Harga Bitcoin merosot cepat hingga US$42.500 pada Kamis, 6 Januari 2022.

Mari kita bandingkan ketika pada awal pandemi 2020 lalu. Kala itu roda ekonomi mandek, karena pabrik dan industri berhenti bergerak, pekerja menganggur dan tinggal di rumah saja. The Fed kala itu memutuskan menambah pasokan dolar ke pasar agar pasar terus hidup.

Caranya adalah dengan menurunkan suku bunga acuan dan pemerintah menerbitkan stimulus kepada warganya. Cara ini menjadikan biaya meminjam uang ke bank menjadi sangat murah dan mendorong orang untuk berbelanja, termasuk berinvestasi ke pasar modal (saham), termasuk kripto.
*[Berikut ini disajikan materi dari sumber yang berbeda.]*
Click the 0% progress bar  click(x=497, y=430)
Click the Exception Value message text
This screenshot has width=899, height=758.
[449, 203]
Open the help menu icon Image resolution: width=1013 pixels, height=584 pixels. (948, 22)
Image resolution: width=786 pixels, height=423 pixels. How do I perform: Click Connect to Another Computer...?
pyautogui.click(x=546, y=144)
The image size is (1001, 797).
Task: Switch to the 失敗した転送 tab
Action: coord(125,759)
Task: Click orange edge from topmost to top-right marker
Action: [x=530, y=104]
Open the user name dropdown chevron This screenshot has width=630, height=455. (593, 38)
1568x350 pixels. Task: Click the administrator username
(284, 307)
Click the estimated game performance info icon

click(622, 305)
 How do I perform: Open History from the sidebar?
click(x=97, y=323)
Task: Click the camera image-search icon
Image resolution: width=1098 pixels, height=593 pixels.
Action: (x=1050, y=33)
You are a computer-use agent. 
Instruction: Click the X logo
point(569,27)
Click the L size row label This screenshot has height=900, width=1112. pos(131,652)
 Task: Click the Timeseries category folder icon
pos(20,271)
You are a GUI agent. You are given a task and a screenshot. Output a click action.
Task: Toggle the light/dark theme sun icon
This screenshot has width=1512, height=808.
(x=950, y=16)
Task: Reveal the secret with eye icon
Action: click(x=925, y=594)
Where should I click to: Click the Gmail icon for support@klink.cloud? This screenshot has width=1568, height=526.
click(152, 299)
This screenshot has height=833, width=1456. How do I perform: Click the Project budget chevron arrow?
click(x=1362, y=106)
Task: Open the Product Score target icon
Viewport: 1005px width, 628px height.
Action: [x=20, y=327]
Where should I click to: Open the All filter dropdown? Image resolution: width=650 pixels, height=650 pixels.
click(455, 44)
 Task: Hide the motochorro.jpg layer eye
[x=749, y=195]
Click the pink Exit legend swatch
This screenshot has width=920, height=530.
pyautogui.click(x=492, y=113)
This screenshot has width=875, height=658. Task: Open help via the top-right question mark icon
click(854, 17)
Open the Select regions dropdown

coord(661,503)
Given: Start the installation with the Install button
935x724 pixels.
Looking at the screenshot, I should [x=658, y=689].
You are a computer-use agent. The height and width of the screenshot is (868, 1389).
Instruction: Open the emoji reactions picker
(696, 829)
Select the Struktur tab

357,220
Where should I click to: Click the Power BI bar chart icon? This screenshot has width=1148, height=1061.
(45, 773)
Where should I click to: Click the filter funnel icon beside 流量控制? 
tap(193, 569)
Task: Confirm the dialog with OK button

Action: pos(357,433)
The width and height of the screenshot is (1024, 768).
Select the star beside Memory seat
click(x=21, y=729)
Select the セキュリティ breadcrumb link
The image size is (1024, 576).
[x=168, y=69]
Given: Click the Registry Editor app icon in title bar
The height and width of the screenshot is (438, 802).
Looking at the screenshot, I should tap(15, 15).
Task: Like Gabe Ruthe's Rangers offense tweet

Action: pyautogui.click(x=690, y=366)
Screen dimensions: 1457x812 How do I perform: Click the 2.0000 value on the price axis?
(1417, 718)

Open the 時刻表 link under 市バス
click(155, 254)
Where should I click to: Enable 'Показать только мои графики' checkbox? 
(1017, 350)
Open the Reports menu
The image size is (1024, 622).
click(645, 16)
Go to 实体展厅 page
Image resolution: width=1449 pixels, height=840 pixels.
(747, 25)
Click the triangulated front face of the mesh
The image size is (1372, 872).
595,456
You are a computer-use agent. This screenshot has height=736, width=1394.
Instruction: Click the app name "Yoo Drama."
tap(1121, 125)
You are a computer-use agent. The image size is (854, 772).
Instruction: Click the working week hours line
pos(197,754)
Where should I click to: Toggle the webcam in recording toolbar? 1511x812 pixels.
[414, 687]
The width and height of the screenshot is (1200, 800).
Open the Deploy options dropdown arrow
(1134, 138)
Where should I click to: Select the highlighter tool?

Namun, dampaknya tak terduga, jumlah kasus COVID-19 tidak juga berkurang cepat, tingkat pengangguran juga meningkat dan ujungnya adalah inflasi luar biasa sejak tahun 1986, yakni mencapai lebih dari 6 persen di AS.

Inflasi inilah menjadi titik tolak The Fed untuk mengambil kebijakan cepat, agar ekonomi tidak terjebak dalam krisis yang lebih buruk. Ini diselaraskan pula dengan percepatan vaksinasi dan mulai turunnya tingkat pengangguran, sebagai indikator awal, membaiknya ekonomi AS.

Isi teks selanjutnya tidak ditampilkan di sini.